Issue Details (XML | Word | Printable)

Key: HADOOP-2585
Type: New Feature New Feature
Status: Closed Closed
Resolution: Fixed
Priority: Major Major
Assignee: Konstantin Shvachko
Reporter: Konstantin Shvachko
Votes: 0
Watchers: 1
Operations

If you were logged in you would be able to see more operations.
Hadoop Common

Automatic namespace recovery from the secondary image.

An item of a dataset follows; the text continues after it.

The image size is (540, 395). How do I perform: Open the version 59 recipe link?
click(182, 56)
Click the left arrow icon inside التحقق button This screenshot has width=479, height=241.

Created: 12/Jan/08 12:22 AM   Updated: 08/Jul/09 04:42 PM
Component/s: None
Affects Version/s: 0.16.0
Fix Version/s: 0.18.0

Time Tracking:
Not Specified

File Attachments:
  Size
Text File Licensed for inclusion in ASF works SecondaryStorage.patch 2008-04-11 10:31 AM Konstantin Shvachko 68 kB
Text File Licensed for inclusion in ASF works SecondaryStorage.patch 2008-04-11 02:46 AM Konstantin Shvachko 68 kB
Text File Licensed for inclusion in ASF works SecondaryStorage.patch 2008-04-02 08:19 PM Konstantin Shvachko 70 kB
Issue Links:
Incorporates
 

Hadoop Flags: Reviewed, Incompatible change
Release Note:
Improved management of replicas of the name space image. If all replicas on the Name Node are lost, the latest check point can be loaded from the secondary Name Node. Use parameter "-importCheckpoint" and specify the location with "fs.checkpoint.dir." The directory structure on the secondary Name Node has changed to match the primary Name Node.
Resolution Date: 11/Apr/08 09:19 PM
Labels:


 Description  « Hide
Hadoop has a three way (configuration controlled) protection from loosing the namespace image.
  1. image can be replicated on different hard-drives of the same node;
  2. image can be replicated on a nfs mounted drive on an independent node;
  3. a stale replica of the image is created during periodic checkpointing and stored on the secondary name-node.

Currently during startup the name-node examines all configured storage directories, selects the
most up to date image, reads it, merges with the corresponding edits, and writes to the new image back
into all storage directories. Everything is done automatically.

If due to multiple hardware failures none of those images on mounted hard drives (local or remote)
are available the secondary image although stale (up to one hour old by default) can be still
used in order to recover the majority of the file system data.
Currently one can reconstruct a valid name-node image from the secondary one manually.
It would be nice to support an automatic recovery.



 All   Comments   Work Log   Change History   Subversion Commits      Sort Order: Ascending order - Click to sort in descending order
Konstantin Shvachko added a comment - 12/Jan/08 12:27 AM
We had a real example of such failure on one of our clusters.
And we were able to reconstruct the namespace image from the secondary node using the following
manual procedure, which might be useful for those who find themselves in the same type of trouble.

Manual recovery procedure from the secondary image.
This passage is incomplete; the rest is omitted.